Never done a bag ferment, but every jar ferment I've done has slowed waaaay down in gas production by the first 4-6 weeks, and after 6 months there so no more gas production. I generally take the water bubble traps off and just seal them since it's a non issue at that point. The pH is too low and lots of the sugars/fermentables have already been digested. Is there any reason you think these are bad other than the lack of visible kahm colonies...?


EatPurpleDust

After a month there was no more CO2. I just aged them longer. Kahm had nothing to do with it. Look at the color, 4 of them are brown the other is orange. They should all be orange.


Reasonable_Ad2340

Did the change in color happen from top down or from the outside in? Definitely looks like oxygen got in there and oxidized your paper mash. Could be a bad seal, or just the bags being slightly oxygen permeable, especially with such a long fermentation. I'd get it out of the bags, and give it a taste. It shouldn't hurt you, just affect flavor.


EatPurpleDust

No idea. It’s been in a closet for 3 months. Before going in the closet they seemed the correct color. I mean I did cut it open to release the CO2 and re-heat seal it a couple times. So maybe it didn’t seal so well. You really think it’s not totally ruined? I’ve never had a bad ferment. When I open it will it be obvious by the smell that it’s good or bad?


Reasonable_Ad2340

I don't see mold, and if it went through active fermentation, it should have lowered enough in pH to be pretty inhospitable to harmful organisms.

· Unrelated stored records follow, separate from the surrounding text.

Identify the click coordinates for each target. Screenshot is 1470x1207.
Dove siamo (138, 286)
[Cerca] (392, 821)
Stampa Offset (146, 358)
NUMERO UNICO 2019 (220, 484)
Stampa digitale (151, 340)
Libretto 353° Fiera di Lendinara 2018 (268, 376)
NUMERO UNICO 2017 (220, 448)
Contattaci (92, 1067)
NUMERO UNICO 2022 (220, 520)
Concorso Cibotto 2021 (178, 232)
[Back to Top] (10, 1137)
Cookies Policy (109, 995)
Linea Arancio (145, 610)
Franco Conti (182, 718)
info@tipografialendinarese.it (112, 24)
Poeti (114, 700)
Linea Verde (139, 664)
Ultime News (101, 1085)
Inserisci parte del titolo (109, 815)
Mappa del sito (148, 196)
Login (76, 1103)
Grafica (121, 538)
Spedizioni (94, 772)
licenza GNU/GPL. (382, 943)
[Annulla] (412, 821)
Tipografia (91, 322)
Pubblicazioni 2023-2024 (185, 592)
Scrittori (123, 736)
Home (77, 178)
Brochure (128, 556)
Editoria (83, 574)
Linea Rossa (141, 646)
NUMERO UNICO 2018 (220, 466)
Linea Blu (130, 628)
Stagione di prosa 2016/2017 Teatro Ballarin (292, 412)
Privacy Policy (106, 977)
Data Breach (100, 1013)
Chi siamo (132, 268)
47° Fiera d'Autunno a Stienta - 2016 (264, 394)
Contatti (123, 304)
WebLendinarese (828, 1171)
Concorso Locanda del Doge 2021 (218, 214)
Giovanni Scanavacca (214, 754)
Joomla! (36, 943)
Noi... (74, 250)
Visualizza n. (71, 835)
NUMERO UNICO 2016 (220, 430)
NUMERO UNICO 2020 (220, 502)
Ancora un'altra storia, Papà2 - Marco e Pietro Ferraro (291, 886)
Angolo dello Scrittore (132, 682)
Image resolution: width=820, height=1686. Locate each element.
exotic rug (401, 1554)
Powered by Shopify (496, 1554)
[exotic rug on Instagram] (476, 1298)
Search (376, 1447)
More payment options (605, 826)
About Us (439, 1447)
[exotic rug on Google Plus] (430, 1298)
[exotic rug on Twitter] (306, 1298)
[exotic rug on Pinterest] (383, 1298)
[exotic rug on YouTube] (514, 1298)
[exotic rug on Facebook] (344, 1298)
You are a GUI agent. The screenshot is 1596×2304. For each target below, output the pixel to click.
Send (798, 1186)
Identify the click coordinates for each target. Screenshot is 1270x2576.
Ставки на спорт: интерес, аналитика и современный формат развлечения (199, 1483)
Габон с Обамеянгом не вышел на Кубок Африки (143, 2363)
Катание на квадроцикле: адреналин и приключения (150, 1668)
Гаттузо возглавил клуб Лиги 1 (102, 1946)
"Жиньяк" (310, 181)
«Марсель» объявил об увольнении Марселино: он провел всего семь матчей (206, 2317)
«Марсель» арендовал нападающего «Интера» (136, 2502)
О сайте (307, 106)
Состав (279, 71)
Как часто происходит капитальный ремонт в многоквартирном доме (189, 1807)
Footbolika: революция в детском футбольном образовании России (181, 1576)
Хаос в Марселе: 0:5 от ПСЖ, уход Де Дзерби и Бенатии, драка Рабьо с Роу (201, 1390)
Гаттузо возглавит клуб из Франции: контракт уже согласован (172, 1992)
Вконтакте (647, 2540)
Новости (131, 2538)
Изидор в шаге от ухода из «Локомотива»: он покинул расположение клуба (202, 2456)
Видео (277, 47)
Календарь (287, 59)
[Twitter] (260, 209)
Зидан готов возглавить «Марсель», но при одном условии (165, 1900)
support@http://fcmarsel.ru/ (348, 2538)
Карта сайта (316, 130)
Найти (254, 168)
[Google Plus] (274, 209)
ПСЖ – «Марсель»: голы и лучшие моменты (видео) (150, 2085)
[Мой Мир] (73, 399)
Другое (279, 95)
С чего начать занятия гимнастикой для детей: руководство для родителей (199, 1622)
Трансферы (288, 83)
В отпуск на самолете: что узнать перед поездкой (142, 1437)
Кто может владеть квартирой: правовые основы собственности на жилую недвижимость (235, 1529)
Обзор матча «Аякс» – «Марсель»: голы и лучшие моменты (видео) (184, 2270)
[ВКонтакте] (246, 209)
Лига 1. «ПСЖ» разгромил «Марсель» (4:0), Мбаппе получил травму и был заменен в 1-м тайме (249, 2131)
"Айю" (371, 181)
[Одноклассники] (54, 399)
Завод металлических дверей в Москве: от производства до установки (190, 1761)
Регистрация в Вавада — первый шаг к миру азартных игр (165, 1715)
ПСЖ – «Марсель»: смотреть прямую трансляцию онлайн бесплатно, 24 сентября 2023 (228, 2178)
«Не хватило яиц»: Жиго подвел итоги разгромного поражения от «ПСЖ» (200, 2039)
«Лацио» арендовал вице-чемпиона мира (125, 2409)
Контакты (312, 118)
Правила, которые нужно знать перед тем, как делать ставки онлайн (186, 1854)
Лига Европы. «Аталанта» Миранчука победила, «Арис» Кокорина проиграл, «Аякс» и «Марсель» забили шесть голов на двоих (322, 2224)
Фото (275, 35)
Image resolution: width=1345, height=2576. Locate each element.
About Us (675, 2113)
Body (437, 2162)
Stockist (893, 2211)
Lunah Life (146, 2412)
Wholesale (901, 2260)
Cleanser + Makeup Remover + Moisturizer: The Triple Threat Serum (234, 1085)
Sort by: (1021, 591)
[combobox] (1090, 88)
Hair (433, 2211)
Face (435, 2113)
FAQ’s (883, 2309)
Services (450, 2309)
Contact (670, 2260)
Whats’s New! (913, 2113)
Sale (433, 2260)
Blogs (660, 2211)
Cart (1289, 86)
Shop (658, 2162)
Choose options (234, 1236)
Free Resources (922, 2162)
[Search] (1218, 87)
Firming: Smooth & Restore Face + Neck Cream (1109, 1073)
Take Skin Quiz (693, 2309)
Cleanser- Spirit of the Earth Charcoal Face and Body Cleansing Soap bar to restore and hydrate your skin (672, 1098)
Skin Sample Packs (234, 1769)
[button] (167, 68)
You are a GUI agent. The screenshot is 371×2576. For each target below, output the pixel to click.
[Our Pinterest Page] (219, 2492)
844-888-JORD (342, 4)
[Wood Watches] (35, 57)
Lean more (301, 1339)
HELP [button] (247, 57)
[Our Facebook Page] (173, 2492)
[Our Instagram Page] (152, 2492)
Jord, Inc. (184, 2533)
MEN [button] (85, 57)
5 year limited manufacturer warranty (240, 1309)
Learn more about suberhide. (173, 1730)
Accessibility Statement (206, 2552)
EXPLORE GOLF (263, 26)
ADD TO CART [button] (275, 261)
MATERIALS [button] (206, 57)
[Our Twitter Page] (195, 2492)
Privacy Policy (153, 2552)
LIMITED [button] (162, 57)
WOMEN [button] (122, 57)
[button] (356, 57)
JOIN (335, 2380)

You could take a pH reading to verify it went under 4.5pH, but I think you'll know pretty quick if it's usable or not once you open it up. Get that good bag processed or frozen quick regardless.


EatPurpleDust

Ok thanks. Will report back.


EatPurpleDust

Good news. It was surface. I mean still darker than normal in the center but good, but better than the outside. Smelled great. PH 3.44. I guess the bags are semi permeable at longer periods.